Defendants argue that conditional certification should be considered under the second step or at least receive intermediate scrutiny. Unlike a typical case where conditional certification is granted in advance of any discovery, Defendants argue that an "intermediate standard" of scrutiny should apply here because Plaintiff has had the opportunity to conduct discovery. Indeed, while the parties have had an opportunity to conduct discovery in this case, an intermediate standard may be appropriate when a court has expressly allowed "discovery on the issue of whether the plaintiffs are similarly situated" and the plaintiffs have been given access to a "list of other . . . potential members of the proposed class." Bunyan v. Spectrum Brands, Inc., 2008 WL 2959932, at *4 (S.D. Ill. July 31, 2008). That is not the case here.

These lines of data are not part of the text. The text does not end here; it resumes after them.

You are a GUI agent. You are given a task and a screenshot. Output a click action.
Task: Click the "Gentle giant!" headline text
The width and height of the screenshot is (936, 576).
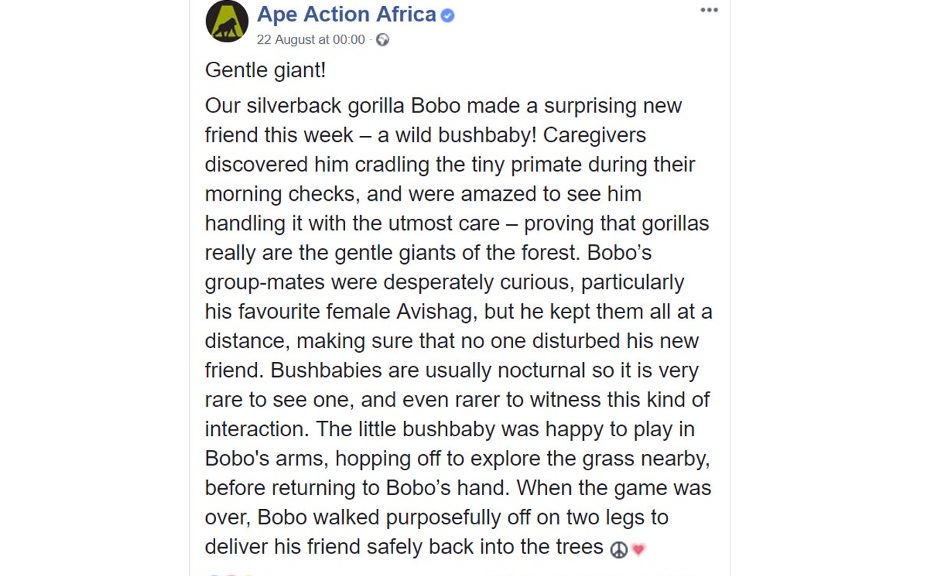tap(265, 70)
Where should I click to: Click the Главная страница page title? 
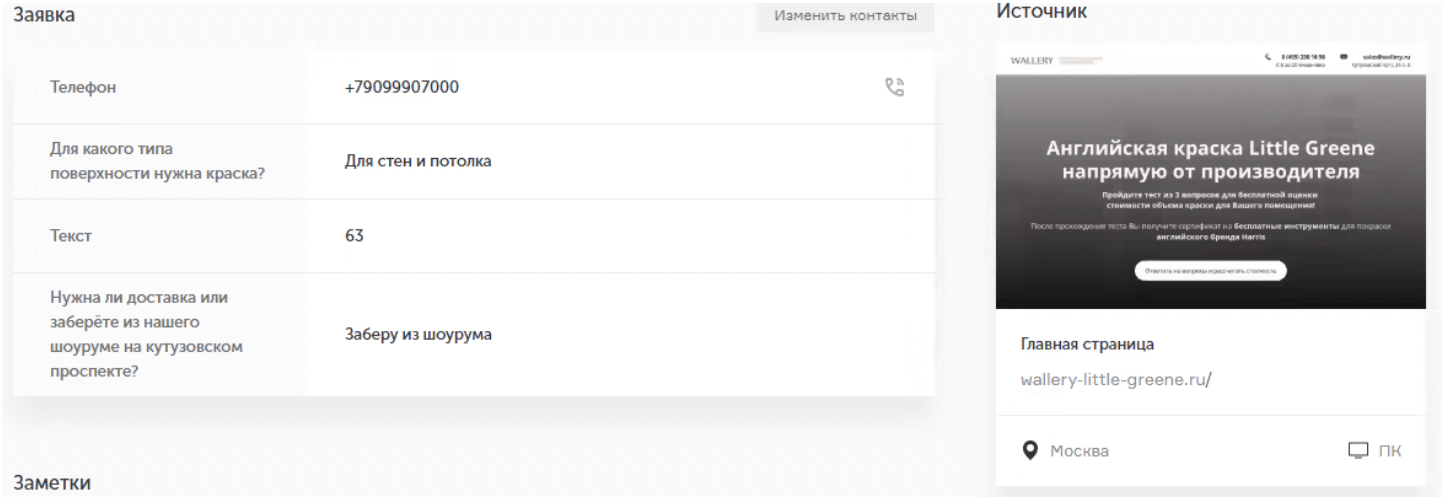tap(1087, 345)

While the motion to dismiss was pending, Plaintiff deposed CPT's Rule 30(b)(6) witness, CPT's president, CPT's regional supervisor for the Alden Waterford Facility Joanne Metzger, and Plaintiff's direct supervisor Kiran Tyagi. (Dkt. 58-1 at 3, 5, 14). Defendants have deposed one potential plaintiff, Kelly Kuntzendorf. On June 3, 2016, Plaintiff's counsel represented to the Court that "we've gotten a lot of discovery done," but added "[defense] counsel has told me that they would want to depose opt-ins. . . [s]o there would be a little bit of discovery associated with the opt-ins." (Dkt. 102-1, Trans. at 11). Although discovery has been ongoing for several months, Defendants have not produced a list of potential plaintiffs, and the parties have not had an opportunity to engage in discovery with the potential class members. See Freeman v. Total Sec. Mgmt.-Wisconsin, LLC, 2013 WL 4049542, at *4 (W.D. Wis. Aug. 9, 2013) (denying intermediate scrutiny because plaintiff had only conducted discovery consisting of "deposing two of defendants' corporate representatives and some of defendants' employee witnesses"). In Freeman, the Court emphasized that "[n]otably, [plaintiffs] have not been permitted discovery into the matters that are most useful to establishing conditional certification— access to a list of fellow employees at other locations. Therefore, an intermediate standard is inappropriate at this stage." Id. at *4. See also Renfro v. Spartan Comp. Servs., Inc., 243 F.R.D. 431, 433, 434 n.4 (D. Kan. 2007) ("[T]he Court is not inclined to apply the heightened second stage certification analysis on the minimal amount of discovery before it," consisting of approximately 20 declarations from the plaintiff and other employees). As no notice has gone out, the parties have not had an opportunity to engage in discovery of members of the potential class.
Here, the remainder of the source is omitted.